_DATA RECORDS_:
^^^^^^^^

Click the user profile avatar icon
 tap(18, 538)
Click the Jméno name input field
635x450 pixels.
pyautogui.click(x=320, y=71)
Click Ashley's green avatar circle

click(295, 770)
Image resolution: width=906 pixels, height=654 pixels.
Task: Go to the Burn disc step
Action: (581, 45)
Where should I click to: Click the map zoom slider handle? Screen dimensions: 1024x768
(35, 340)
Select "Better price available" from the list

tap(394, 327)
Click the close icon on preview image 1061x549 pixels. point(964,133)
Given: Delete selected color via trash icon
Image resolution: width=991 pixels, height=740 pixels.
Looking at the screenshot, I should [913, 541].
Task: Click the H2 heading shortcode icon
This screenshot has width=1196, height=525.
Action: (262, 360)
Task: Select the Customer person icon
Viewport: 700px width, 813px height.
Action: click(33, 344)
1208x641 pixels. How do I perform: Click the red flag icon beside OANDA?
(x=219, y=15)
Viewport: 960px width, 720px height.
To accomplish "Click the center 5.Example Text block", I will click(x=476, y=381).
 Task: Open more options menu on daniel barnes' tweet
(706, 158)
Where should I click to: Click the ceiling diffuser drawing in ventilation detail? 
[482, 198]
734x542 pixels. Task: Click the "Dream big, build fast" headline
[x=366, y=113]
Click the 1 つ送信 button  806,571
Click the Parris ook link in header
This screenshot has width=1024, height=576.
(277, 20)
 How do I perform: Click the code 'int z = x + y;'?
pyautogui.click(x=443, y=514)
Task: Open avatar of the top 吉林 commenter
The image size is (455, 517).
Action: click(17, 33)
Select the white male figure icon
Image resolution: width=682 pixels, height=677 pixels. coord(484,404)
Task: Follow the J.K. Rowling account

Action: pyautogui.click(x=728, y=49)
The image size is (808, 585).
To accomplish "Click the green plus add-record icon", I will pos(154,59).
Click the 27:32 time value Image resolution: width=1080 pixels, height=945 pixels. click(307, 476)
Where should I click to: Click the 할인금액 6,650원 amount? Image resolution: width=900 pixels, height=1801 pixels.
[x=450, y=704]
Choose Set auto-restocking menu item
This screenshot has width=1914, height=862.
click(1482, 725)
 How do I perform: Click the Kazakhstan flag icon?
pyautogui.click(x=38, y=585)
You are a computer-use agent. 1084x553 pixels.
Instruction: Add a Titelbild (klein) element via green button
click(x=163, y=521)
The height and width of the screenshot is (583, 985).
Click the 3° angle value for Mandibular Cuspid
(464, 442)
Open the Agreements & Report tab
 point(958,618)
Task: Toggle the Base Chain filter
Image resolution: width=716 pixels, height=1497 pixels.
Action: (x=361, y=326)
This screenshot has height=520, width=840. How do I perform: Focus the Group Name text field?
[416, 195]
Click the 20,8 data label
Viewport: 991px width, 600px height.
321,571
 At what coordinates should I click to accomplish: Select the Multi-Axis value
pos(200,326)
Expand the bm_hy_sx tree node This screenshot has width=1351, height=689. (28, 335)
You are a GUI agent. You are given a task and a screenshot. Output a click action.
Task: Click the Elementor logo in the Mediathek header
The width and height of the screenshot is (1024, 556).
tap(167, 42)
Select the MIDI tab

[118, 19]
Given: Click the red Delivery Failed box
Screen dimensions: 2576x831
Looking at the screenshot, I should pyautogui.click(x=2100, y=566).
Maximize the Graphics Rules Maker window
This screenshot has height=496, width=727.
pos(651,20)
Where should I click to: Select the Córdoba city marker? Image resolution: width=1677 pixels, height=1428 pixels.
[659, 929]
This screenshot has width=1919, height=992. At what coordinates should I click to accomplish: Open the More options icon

^^^^^^^^

_WORK INSTRUCTION_: Report back each line in the material above that contains the string "will".

_TASK SOLUTION_:
To accomplish "Click the center 5.Example Text block", I will click(x=476, y=381).
To accomplish "Click the green plus add-record icon", I will pos(154,59).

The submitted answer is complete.